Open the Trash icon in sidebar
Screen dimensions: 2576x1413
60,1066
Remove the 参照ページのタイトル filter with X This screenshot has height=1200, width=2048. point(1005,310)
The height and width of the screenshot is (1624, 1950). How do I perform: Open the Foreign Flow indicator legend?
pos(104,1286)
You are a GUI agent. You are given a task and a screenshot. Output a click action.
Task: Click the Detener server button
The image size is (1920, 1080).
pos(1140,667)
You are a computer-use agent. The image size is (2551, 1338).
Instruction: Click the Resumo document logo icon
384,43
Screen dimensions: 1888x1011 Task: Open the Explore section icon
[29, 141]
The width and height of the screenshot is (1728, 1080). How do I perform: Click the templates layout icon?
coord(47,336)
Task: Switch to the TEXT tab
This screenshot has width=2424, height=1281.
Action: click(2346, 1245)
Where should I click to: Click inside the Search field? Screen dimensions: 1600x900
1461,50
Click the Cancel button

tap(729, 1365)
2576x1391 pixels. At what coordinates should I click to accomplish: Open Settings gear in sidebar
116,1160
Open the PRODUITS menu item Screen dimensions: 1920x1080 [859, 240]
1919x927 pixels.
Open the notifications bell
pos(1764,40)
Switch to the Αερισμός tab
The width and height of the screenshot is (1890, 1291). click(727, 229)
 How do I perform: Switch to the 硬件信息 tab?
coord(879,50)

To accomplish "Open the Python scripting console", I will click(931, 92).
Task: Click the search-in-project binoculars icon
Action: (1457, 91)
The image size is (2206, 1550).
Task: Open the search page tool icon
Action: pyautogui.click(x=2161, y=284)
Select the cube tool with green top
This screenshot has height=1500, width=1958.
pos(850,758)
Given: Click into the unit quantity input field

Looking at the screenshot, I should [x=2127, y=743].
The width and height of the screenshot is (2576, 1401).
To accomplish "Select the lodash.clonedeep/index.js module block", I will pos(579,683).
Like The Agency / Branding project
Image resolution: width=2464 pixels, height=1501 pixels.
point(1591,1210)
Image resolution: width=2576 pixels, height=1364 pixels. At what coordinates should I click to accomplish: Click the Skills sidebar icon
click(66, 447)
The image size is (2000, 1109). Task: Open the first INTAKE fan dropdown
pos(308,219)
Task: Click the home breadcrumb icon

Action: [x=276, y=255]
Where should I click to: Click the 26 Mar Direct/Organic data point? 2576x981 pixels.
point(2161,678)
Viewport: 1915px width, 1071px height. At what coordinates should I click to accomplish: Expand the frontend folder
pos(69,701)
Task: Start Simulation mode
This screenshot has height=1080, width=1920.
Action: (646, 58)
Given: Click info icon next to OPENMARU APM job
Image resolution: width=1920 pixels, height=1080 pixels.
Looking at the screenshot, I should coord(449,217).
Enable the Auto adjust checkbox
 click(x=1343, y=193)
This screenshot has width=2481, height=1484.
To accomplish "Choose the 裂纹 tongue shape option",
# # # #
■ **What is expected**: Each line above is to be restated exactly.

■ **Exercise output**:
Open the Trash icon in sidebar
Screen dimensions: 2576x1413
60,1066
Remove the 参照ページのタイトル filter with X This screenshot has height=1200, width=2048. point(1005,310)
The height and width of the screenshot is (1624, 1950). How do I perform: Open the Foreign Flow indicator legend?
pos(104,1286)
You are a GUI agent. You are given a task and a screenshot. Output a click action.
Task: Click the Detener server button
The image size is (1920, 1080).
pos(1140,667)
You are a computer-use agent. The image size is (2551, 1338).
Instruction: Click the Resumo document logo icon
384,43
Screen dimensions: 1888x1011 Task: Open the Explore section icon
[29, 141]
The width and height of the screenshot is (1728, 1080). How do I perform: Click the templates layout icon?
coord(47,336)
Task: Switch to the TEXT tab
This screenshot has width=2424, height=1281.
Action: click(2346, 1245)
Where should I click to: Click inside the Search field? Screen dimensions: 1600x900
1461,50
Click the Cancel button

tap(729, 1365)
2576x1391 pixels. At what coordinates should I click to accomplish: Open Settings gear in sidebar
116,1160
Open the PRODUITS menu item Screen dimensions: 1920x1080 [859, 240]
1919x927 pixels.
Open the notifications bell
pos(1764,40)
Switch to the Αερισμός tab
The width and height of the screenshot is (1890, 1291). click(727, 229)
 How do I perform: Switch to the 硬件信息 tab?
coord(879,50)

To accomplish "Open the Python scripting console", I will click(931, 92).
Task: Click the search-in-project binoculars icon
Action: (1457, 91)
The image size is (2206, 1550).
Task: Open the search page tool icon
Action: pyautogui.click(x=2161, y=284)
Select the cube tool with green top
This screenshot has height=1500, width=1958.
pos(850,758)
Given: Click into the unit quantity input field

Looking at the screenshot, I should [x=2127, y=743].
The width and height of the screenshot is (2576, 1401).
To accomplish "Select the lodash.clonedeep/index.js module block", I will pos(579,683).
Like The Agency / Branding project
Image resolution: width=2464 pixels, height=1501 pixels.
point(1591,1210)
Image resolution: width=2576 pixels, height=1364 pixels. At what coordinates should I click to accomplish: Click the Skills sidebar icon
click(66, 447)
The image size is (2000, 1109). Task: Open the first INTAKE fan dropdown
pos(308,219)
Task: Click the home breadcrumb icon

Action: [x=276, y=255]
Where should I click to: Click the 26 Mar Direct/Organic data point? 2576x981 pixels.
point(2161,678)
Viewport: 1915px width, 1071px height. At what coordinates should I click to accomplish: Expand the frontend folder
pos(69,701)
Task: Start Simulation mode
This screenshot has height=1080, width=1920.
Action: (646, 58)
Given: Click info icon next to OPENMARU APM job
Image resolution: width=1920 pixels, height=1080 pixels.
Looking at the screenshot, I should coord(449,217).
Enable the Auto adjust checkbox
 click(x=1343, y=193)
This screenshot has width=2481, height=1484.
To accomplish "Choose the 裂纹 tongue shape option",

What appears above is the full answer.